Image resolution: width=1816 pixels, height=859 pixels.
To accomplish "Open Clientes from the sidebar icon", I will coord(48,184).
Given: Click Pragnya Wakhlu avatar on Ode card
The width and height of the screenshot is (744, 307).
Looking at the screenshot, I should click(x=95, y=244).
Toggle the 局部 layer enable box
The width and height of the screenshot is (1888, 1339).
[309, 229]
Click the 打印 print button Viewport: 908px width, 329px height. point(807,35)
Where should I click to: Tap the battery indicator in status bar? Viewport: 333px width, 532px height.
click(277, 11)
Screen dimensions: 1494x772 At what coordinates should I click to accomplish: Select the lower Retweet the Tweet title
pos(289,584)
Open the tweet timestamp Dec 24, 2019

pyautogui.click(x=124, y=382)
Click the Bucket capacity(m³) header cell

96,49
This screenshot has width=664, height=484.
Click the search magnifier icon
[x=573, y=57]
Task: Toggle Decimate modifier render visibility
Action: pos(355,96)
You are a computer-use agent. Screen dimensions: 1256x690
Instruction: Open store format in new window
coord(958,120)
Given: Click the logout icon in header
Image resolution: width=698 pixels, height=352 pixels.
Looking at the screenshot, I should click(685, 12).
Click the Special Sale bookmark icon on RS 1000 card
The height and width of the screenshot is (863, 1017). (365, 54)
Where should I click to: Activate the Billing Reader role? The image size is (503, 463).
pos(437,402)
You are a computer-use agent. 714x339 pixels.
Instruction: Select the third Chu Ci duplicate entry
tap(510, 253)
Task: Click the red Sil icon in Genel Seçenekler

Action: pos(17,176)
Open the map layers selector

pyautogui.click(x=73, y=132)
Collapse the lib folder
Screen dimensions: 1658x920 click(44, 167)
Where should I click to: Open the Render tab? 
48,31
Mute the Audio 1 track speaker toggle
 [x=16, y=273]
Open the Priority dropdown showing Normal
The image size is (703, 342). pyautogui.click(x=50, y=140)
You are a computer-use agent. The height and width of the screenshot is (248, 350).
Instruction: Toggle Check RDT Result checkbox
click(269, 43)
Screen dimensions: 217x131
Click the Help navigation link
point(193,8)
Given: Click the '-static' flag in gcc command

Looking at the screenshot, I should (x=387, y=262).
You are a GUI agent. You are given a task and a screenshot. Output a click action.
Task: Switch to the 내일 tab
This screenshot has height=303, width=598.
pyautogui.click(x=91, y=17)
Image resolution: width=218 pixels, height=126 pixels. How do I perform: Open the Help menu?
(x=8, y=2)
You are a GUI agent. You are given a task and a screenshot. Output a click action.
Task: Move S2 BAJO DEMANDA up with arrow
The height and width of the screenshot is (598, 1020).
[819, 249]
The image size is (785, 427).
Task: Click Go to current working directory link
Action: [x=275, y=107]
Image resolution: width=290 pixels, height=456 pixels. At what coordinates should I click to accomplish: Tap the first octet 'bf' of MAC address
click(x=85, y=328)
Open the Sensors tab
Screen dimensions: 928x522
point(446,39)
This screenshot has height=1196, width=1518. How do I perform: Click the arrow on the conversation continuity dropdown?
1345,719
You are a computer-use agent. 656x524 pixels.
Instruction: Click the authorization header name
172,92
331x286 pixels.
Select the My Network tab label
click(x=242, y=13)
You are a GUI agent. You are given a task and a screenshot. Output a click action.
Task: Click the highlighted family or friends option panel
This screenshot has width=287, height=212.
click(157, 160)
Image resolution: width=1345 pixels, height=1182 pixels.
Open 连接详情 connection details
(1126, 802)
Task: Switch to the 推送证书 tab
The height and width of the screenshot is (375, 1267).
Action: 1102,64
▬▬▬
— Problem to solve —
Only the lines containing the word "computer" should be returned from the data above.

— Expected answer —
You are a computer-use agent. Screen dimensions: 1256x690
You are a computer-use agent. 714x339 pixels.
You are a computer-use agent. The height and width of the screenshot is (248, 350).
You are a computer-use agent. 656x524 pixels.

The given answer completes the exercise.